Richter-Bilder für Obdachlose: Bruder Gerhard

Einer der teuersten Gegenwartskünstler spendet 18 Werke für ein Obdachlosenprojekt. Erwartet wird ein Verkaufserlös von einer Million Euro.

Kunst macht bekanntlich nicht unbedingt reich. Künstler in Not, spenden Sie bitte, der Ruf ertönt neuerdings öfter. Selbst New Yorker Galerien haben das Crowdfunding entdeckt. Merke: Die Kunst lebt nicht vom Markt allein.

Liebe Künstler, spenden Sie bitte, den Appell gibt es auch. Auktionen für wohltätige Zwecke sind eine coole Sache. Cool auch die Nachricht aus Nordrhein-Westfalen, dass niemand Geringeres als Gerhard Richter, vulgo: einer der teuersten Gegenwartskünstler der Welt, 18 Werke für ein Obdachlosenprojekt spendet. Man hofft bei der Versteigerung auf mindestens eine Million Euro Verkaufserlös.

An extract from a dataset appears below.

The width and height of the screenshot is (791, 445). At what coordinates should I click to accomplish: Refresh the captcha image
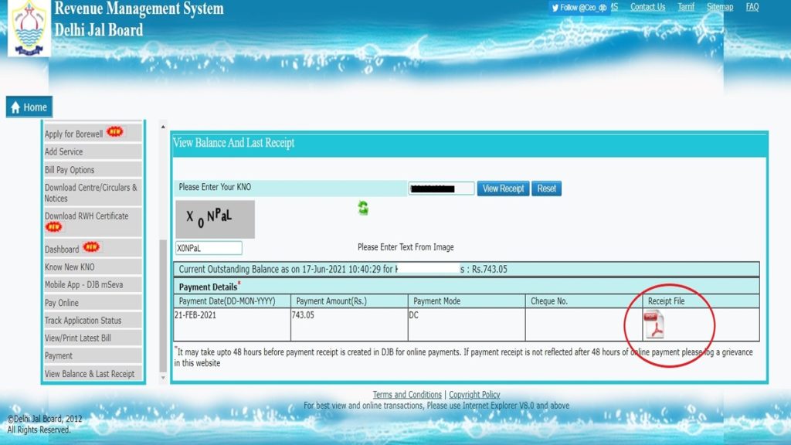click(362, 208)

„Housing First“ heißt die erprobte Initiative, die mit zusätzlichem Geld des Sozialministeriums 100 Wohnungen bereitstellen will. Genauer: Ein Fonds wird aufgelegt, mit dessen Hilfe Wohnungen in ganz NRW angekauft werden sollen. Sie sollen Obdachlosen die Chance bieten, ihre Probleme mit einem Dach über dem Kopf anzugehen, als ganz normale Mieter. Mit von der Partie ist der Paritätische Wohlfahrtsverband. Wohnungslosigkeit, so NRW-Sozialminister Karl-Josef Laumann bei der Vorstellung der Aktion, ist das „schlimmste Armutsmerkmal nach Hunger“. Das größte deutsche Bundesland verzeichnet 25.000 Obdachlose.

Ein Franziskaner gründete die Galerie

Ein Set mit sechs Bildern des 86-jährigen Richter kostet 420.000 Euro. Es handelt sich um 90 mal 90 Zentimeter große Fotografien seiner Ölgemälde „Cage 1 – 6“, die unter anderem bereits in der Tate Modern zu sehen waren. Dick aufgetragene Farbschichten, schrundige Oberflächen, gebändigte und zugleich entfesselte, eingekerkerte und doch unbehauste Malerei: „Cage-Paintings“, das passt. Man kann die Werke auch einzeln erwerben.

Bruder Gerhard: Die Versteigerung übernimmt die Düsseldorfer Galerie Fiftyfifty. Gegründet wurde sie in den neunziger Jahren von Bruder Matthäus aus der Ordensgemeinschaft der Armen Brüder des Heiligen Franziskus. Die Idee: Hätte es damals einen Kunstmarkt gegeben, Franz von Assisi wäre wohl Galerist geworden. Die Galerie steckt die Hälfte ihrer Erlöse in die Obdachlosenhilfe, sie startete mit einer von Jörg Immendorff gestalteten Uhr und hat Weltkunststars wie Marina Abramovic, Andreas Gursky, Wolfgang Tillmans oder Rosemarie Trockel im Portfolio. Gerhard Richter spendete schon öfter, auch einen Druck seiner berühmten „Betty“ .

Die Galerie gibt das Straßenmagazin „Fiftyfifty“ heraus. Dessen Mai-Ausgabe zeigt den Jubilar Karl Marx auf dem Titel. Merke: Armut kann auch adeln. In einer schäbigen Londoner Zweizimmerwohnung lässt sich die Weltrevolution jedenfalls besser anzetteln als in einem Palast.